2. Set up a patient registry: a DAA-reimbursement patient registry was set up within National Health Insurance system, for the purposes of 1) quota control in the initial stage when there was limited all drug expenses NHI budget; 2) safety and short-term effectiveness (SVR12, adherence, etc.) monitoring; 3) national program completeness and long-term outcome assessment.
3. Economic evaluation: the TWNHCP involves all kinds of interventions (DAA treatments, screening programs, diagnosis tools) in various settings. Careful assessment of the cost-effectiveness and budget impact in each program is essential.
4. Projection of the expected benefit: communication materials, including the budgets spent and the long-term benefit due to the TWNHCP, is constantly provided to the stakeholders.
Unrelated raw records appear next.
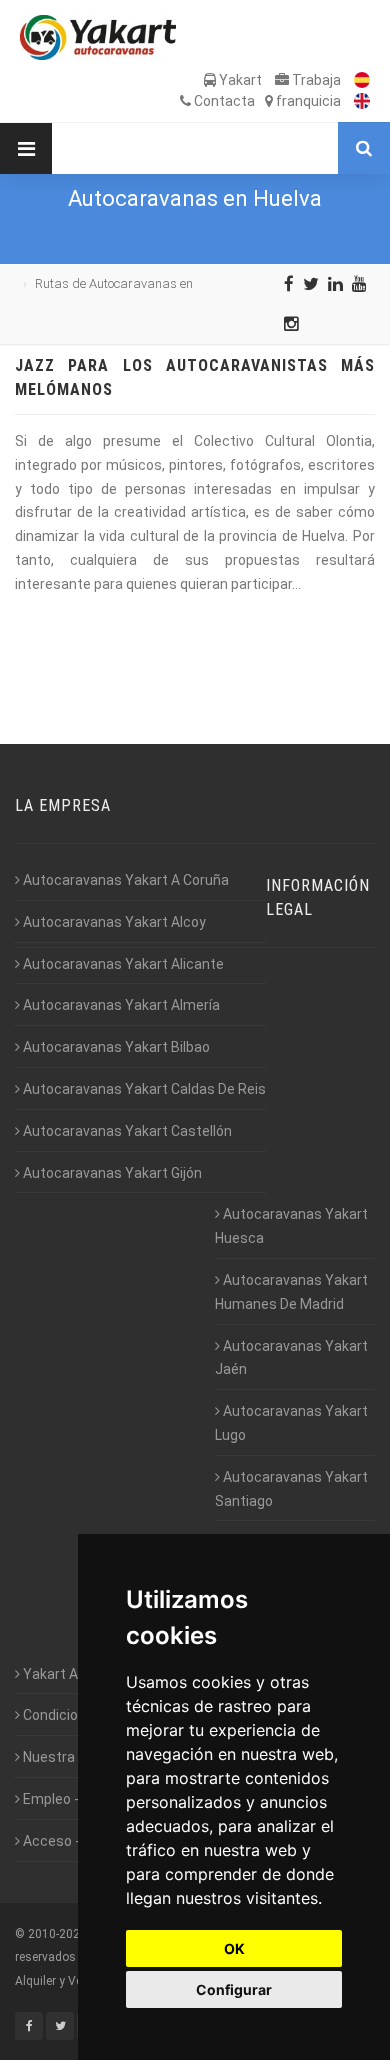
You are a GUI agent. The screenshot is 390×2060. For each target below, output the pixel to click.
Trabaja (315, 80)
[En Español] (357, 80)
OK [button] (234, 1948)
This is important to every policy but especially crucial in TWNHCP since the allocated budget is high.
TWNHCP has been working for over 5 years now. It is estimated that we are over halfway to the WHO’s goal of elimination. More than 135,000 patients received DAA treatment under NHI reimbursement and 95% of them are cured (SVR12). A national screening targeting 45~79-year-old adults was installed, and more than 1.6 million received anti-HCV tests. Several special population screening and treatment programs have been planned and implemented as scheduled. It is with high chance that Taiwan achieves the goal of Hepatitis C elimination in the near future.